# CPP Format...



## PODNickerz (Apr 14, 2002)

Hello,

I have some cpp format files
i know they are c ++ files
Now the question is, how do i convert these damn things into programs ?


----------



## Gibbs (Feb 28, 2005)

You compile it. I think it's F5 for Visual C++?


----------



## PODNickerz (Apr 14, 2002)

What if i don't have visual cpp 

i downloaded the file ...


----------



## GCDude (Apr 1, 2005)

Try a different compiler http://gcc.gnu.org/


----------



## bingobongo (Nov 29, 2003)

you could try downloading a compiler called "Bloodshed"


----------



## JohnWill (Oct 19, 2002)

I'd go for GNU C as suggested, but it's a long ways from a source file to a working application. You really need to be more specific about what is in the source files, they might be assuming other specific 3rd party functions and the like. Also, many source files are written for a specific environment and may need modification for a different compiler, Microsoft Foundation Classes come to mind.

Provided material:
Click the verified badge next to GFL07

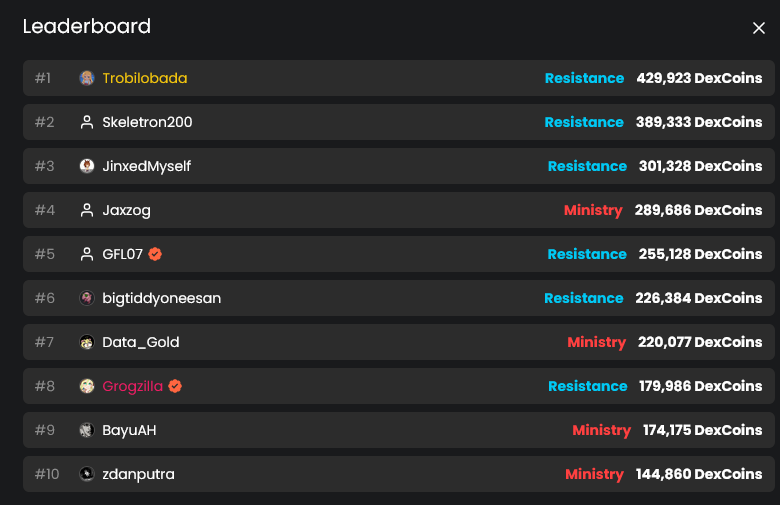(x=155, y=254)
...
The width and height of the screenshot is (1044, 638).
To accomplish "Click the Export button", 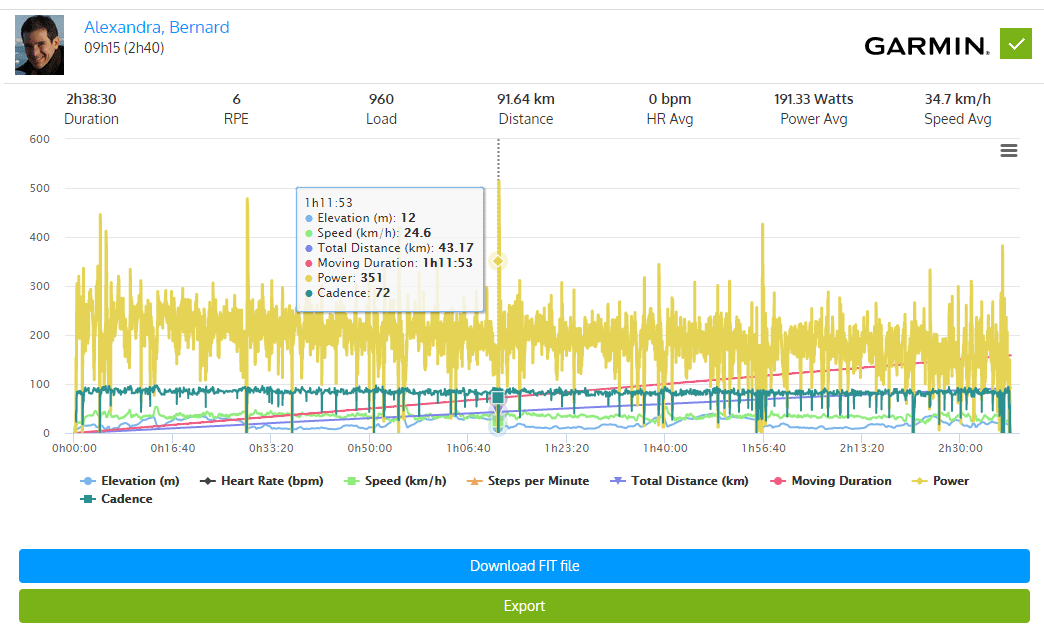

Prompt: Write a continuation of the forum thread about turning C++ source files into programs, starting after its final post. The entries have no connection to the forum thread about turning C++ source files into programs.

Exercise output:
----------



## Shadow2531 (Apr 30, 2001)

If on windows, use MinGW. It's the win32 port of the gcc tools for compiling c and c++ (and other things).

The Bloodshed IDE uses MinGW compiler tools and you can download it with or without MinGW.

You don't have to use an IDE though. You can just use a text editor.

this will help


----------



## PODNickerz (Apr 14, 2002)

Thankyou for the replies...

The thing i downloaded has some .c and .h files

I will try those programs u have all suggested


----------



## PODNickerz (Apr 14, 2002)

Ok, i just downloaded the dev-c++ compiler 
got the link from the links above
the websites for the link above were very confusing i downloaded a 40 meg file which was supposed to be a compiler?
anyway i got the correct compiler now and i get an error message when i compiler a .c file
C:\ImageMagick-6.2.1\magick\mogrify.c:76:27: magick/module.h: No such file or directory
The thing is thought, the file is there ?? ? ? ? 

(why is looking for a compiler so confusing? i have looked for them in the past but have gotten so confused)


----------



## PODNickerz (Apr 14, 2002)

actually, it don't really need to compile the thing anymore
i found another proggy which does the same thing

Thankyou all


----------



## Shadow2531 (Apr 30, 2001)

A correction on my last post.

MinGW 3.4.2 distro (easy to setup)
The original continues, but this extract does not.